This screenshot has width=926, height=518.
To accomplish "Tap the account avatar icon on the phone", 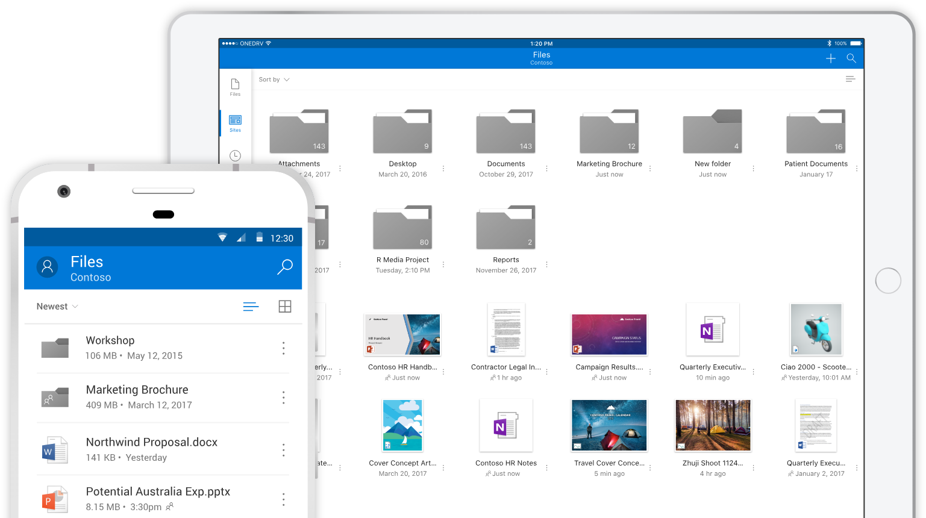I will coord(48,267).
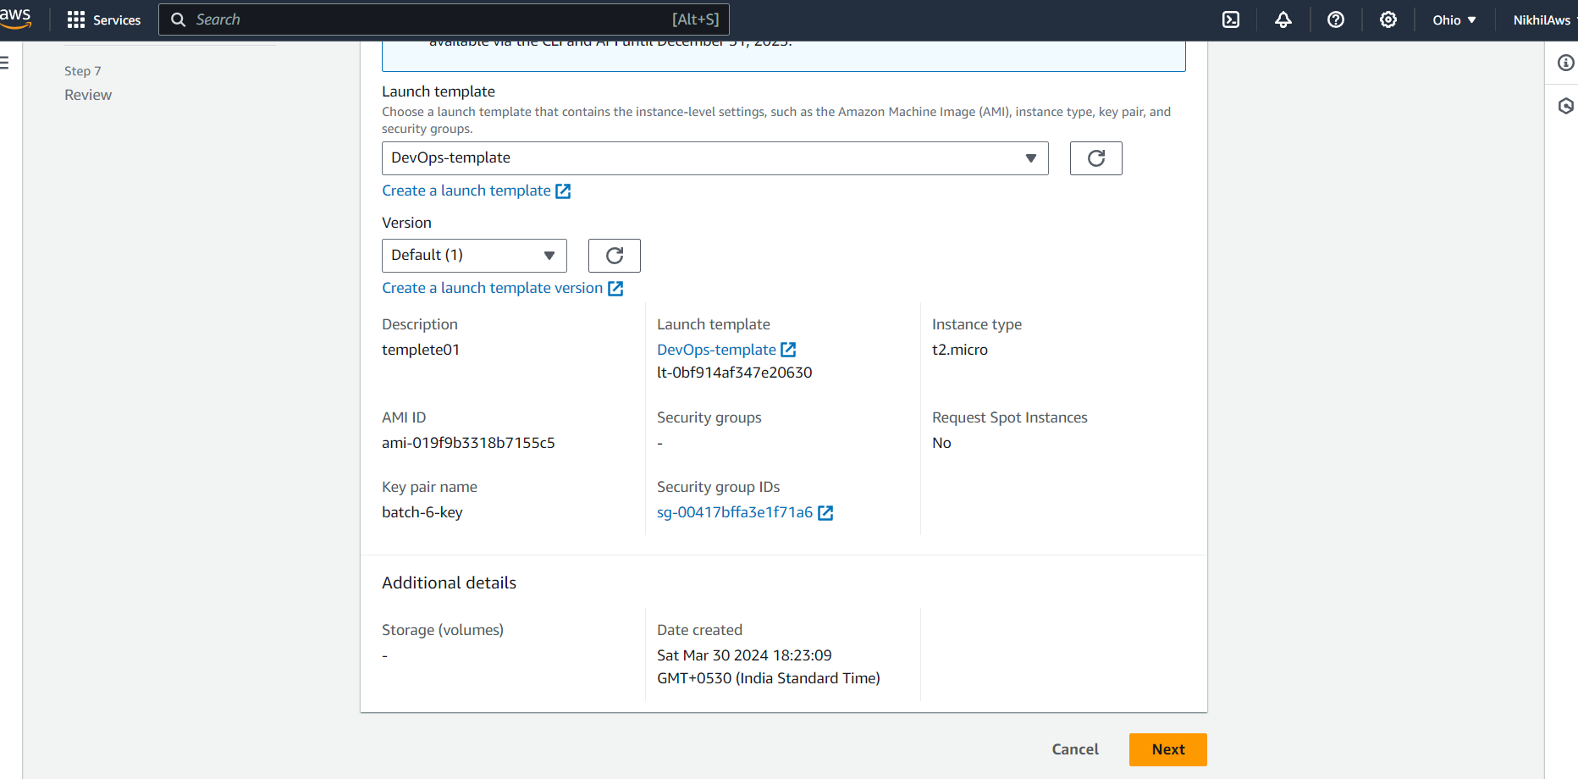Open the info panel icon on right edge
This screenshot has height=779, width=1578.
pos(1566,63)

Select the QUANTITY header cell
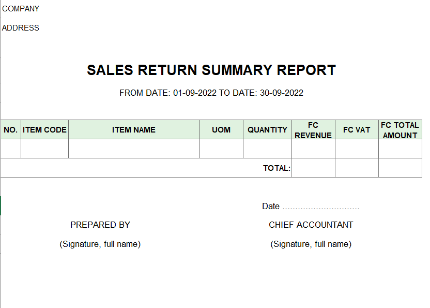267,129
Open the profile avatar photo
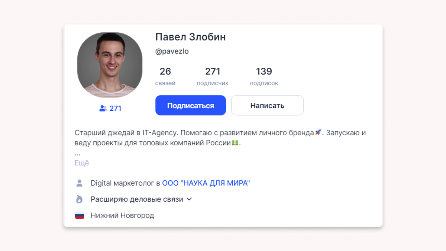The width and height of the screenshot is (446, 251). click(x=110, y=65)
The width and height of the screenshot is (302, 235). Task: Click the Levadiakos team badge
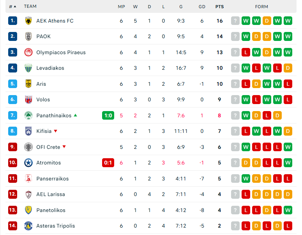(x=28, y=68)
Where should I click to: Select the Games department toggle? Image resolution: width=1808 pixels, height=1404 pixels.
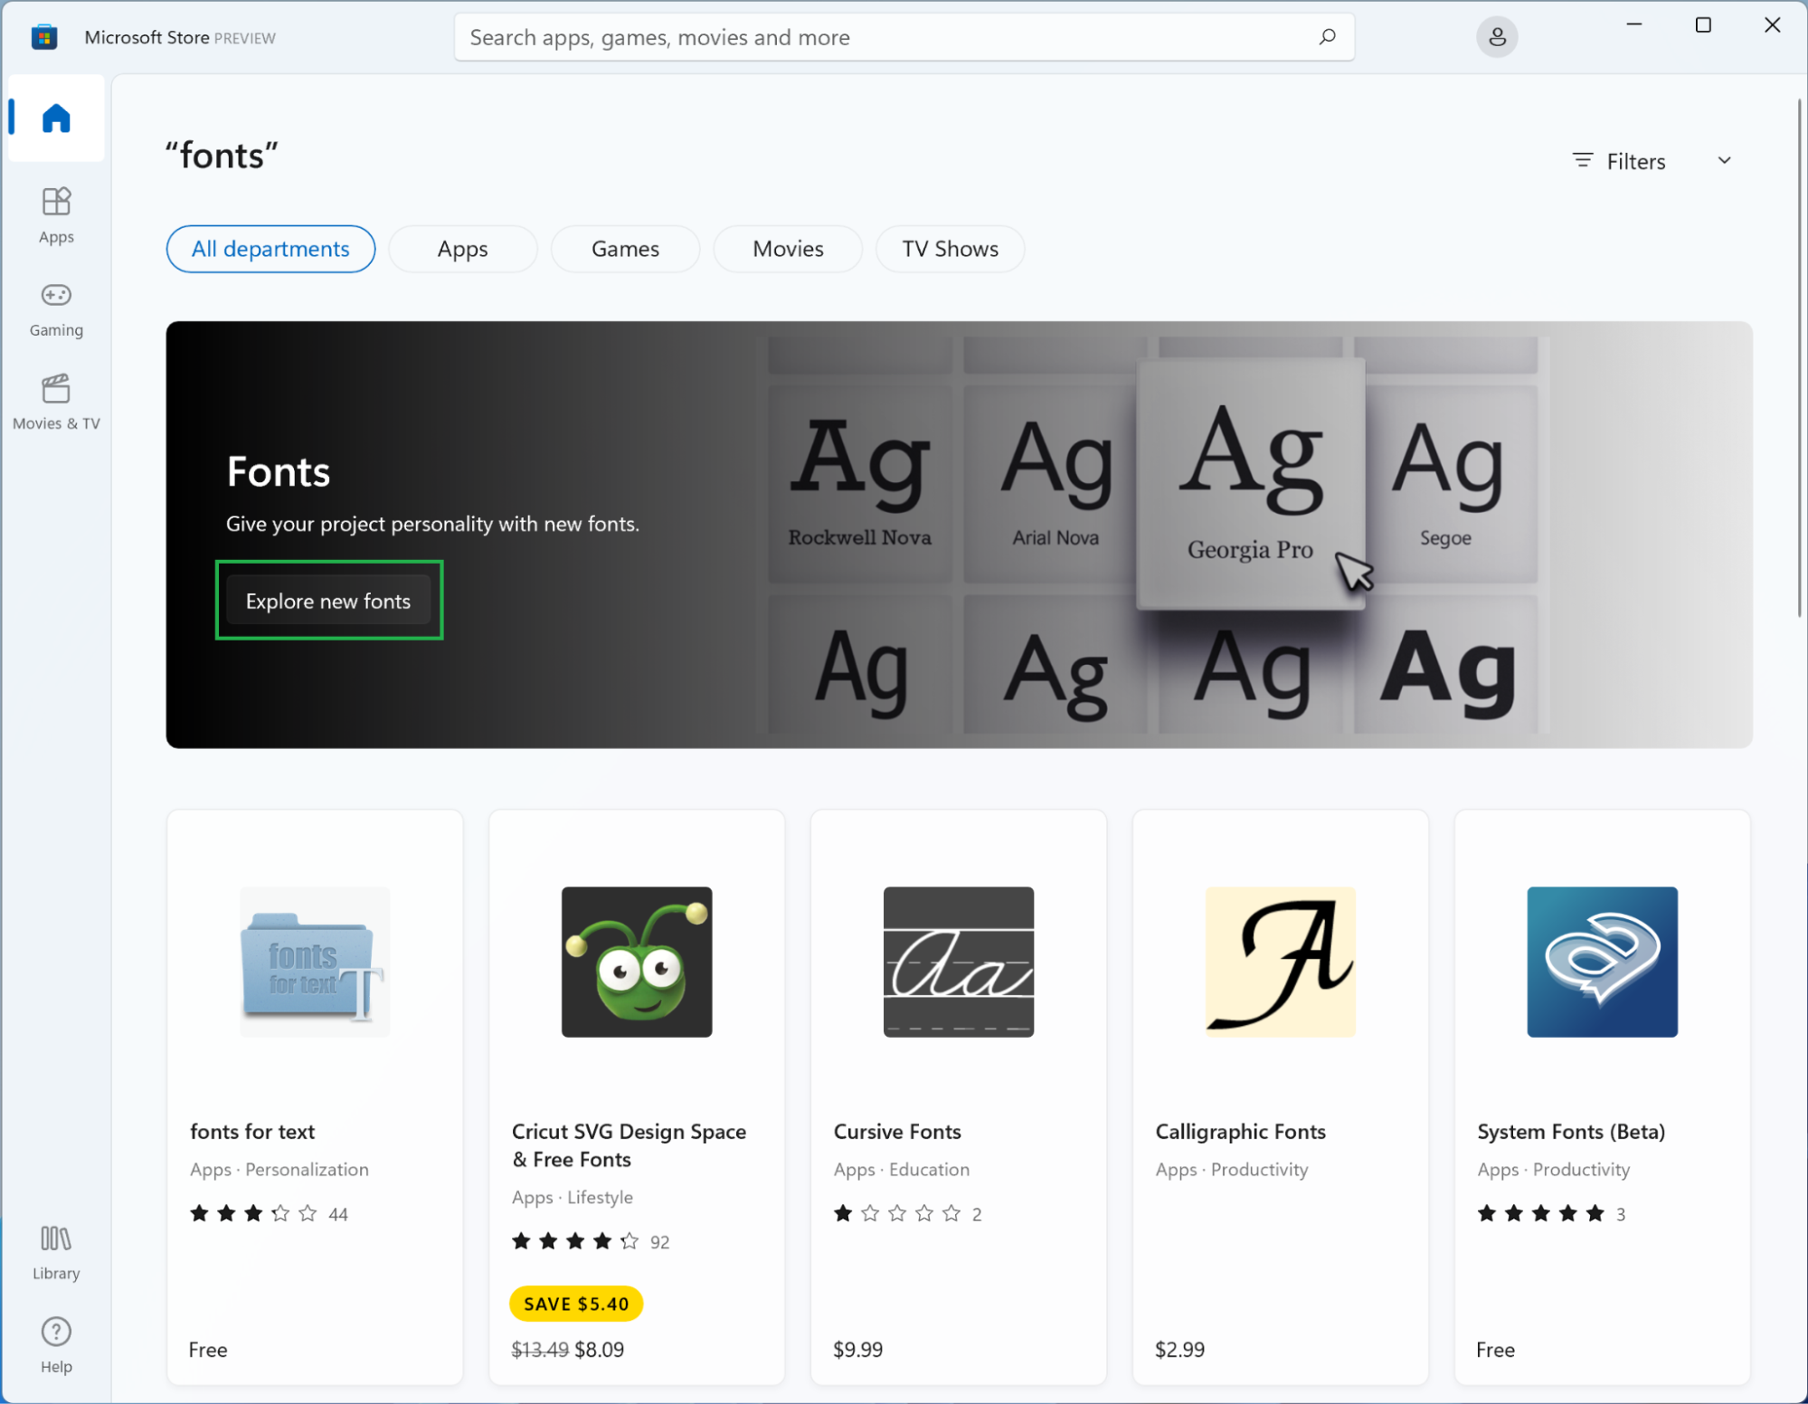pos(624,248)
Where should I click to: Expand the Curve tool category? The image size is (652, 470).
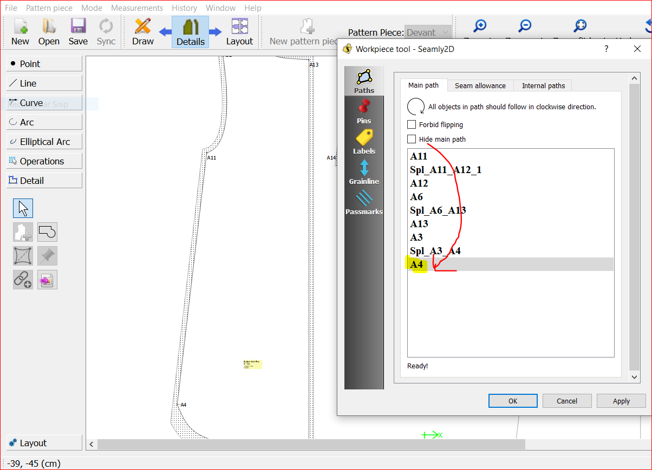(x=44, y=103)
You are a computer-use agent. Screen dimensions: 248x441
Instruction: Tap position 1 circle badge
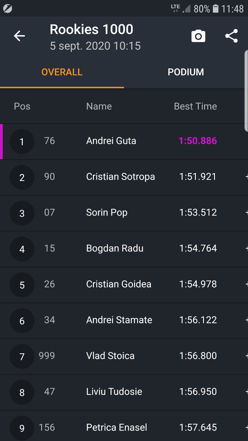pyautogui.click(x=22, y=141)
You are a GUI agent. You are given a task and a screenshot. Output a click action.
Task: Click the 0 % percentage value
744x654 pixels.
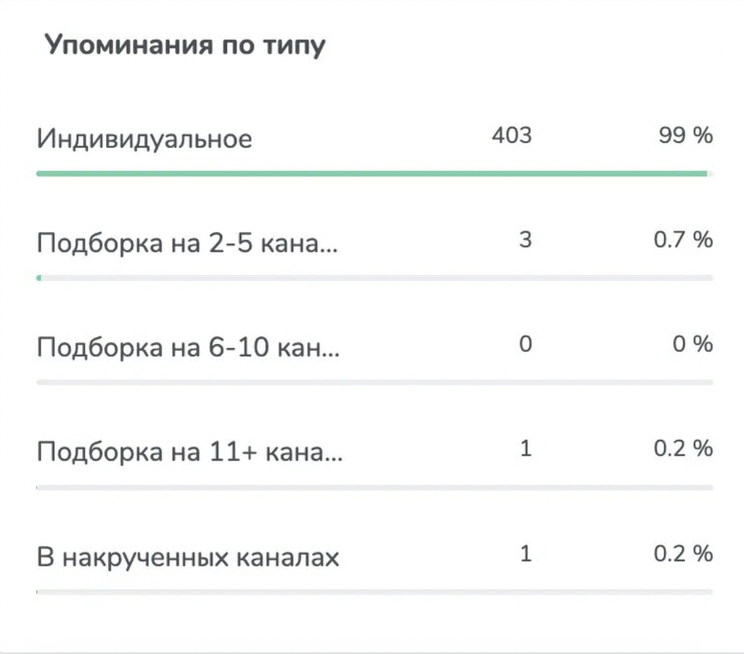pyautogui.click(x=692, y=344)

========================================

Task to carry out:
From the line holding "You are a computer-use" to the final line of the data above, give each line again exactly, both ends included, and drop the pictures.

The answer:
You are a computer-use agent. Screen dimensions: 248x441
Instruction: Tap position 1 circle badge
pyautogui.click(x=22, y=141)
You are a GUI agent. You are given a task and a screenshot. Output a click action.
Task: Click the 0 % percentage value
744x654 pixels.
pyautogui.click(x=692, y=344)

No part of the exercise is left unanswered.